How many lines in the listing contain the word "chart"? Reply with the number alone.

# EXCERPTED DATA:
★ ★ ★ ★

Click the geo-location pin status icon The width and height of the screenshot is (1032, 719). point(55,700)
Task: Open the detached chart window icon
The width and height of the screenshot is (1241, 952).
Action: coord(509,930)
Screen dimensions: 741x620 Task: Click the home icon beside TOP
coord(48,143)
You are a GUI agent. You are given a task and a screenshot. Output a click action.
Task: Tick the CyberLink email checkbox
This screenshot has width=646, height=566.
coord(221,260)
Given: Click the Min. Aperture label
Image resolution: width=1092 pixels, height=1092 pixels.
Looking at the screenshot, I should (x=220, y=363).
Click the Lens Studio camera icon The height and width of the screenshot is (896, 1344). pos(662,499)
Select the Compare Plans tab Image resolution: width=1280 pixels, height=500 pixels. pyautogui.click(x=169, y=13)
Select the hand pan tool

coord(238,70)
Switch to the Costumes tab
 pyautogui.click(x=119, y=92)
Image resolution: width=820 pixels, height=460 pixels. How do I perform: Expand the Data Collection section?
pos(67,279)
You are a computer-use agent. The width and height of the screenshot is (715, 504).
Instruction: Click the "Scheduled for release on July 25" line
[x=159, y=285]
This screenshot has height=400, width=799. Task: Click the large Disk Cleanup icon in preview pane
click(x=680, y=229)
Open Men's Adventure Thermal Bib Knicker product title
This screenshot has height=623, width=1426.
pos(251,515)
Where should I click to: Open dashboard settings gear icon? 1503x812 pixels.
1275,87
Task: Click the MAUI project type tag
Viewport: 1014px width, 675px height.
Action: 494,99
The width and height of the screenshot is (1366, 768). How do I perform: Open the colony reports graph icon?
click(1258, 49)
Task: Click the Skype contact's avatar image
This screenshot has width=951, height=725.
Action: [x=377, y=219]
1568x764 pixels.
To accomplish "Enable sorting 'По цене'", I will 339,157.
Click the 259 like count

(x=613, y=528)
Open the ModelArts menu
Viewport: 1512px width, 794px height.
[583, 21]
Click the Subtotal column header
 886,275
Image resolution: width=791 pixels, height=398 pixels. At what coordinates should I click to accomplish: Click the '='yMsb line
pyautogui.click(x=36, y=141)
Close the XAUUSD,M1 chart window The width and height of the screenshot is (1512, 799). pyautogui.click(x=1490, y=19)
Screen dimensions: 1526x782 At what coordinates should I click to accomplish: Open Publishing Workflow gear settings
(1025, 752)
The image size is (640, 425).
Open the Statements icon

★ ★ ★ ★

# TASK OUTPUT:
2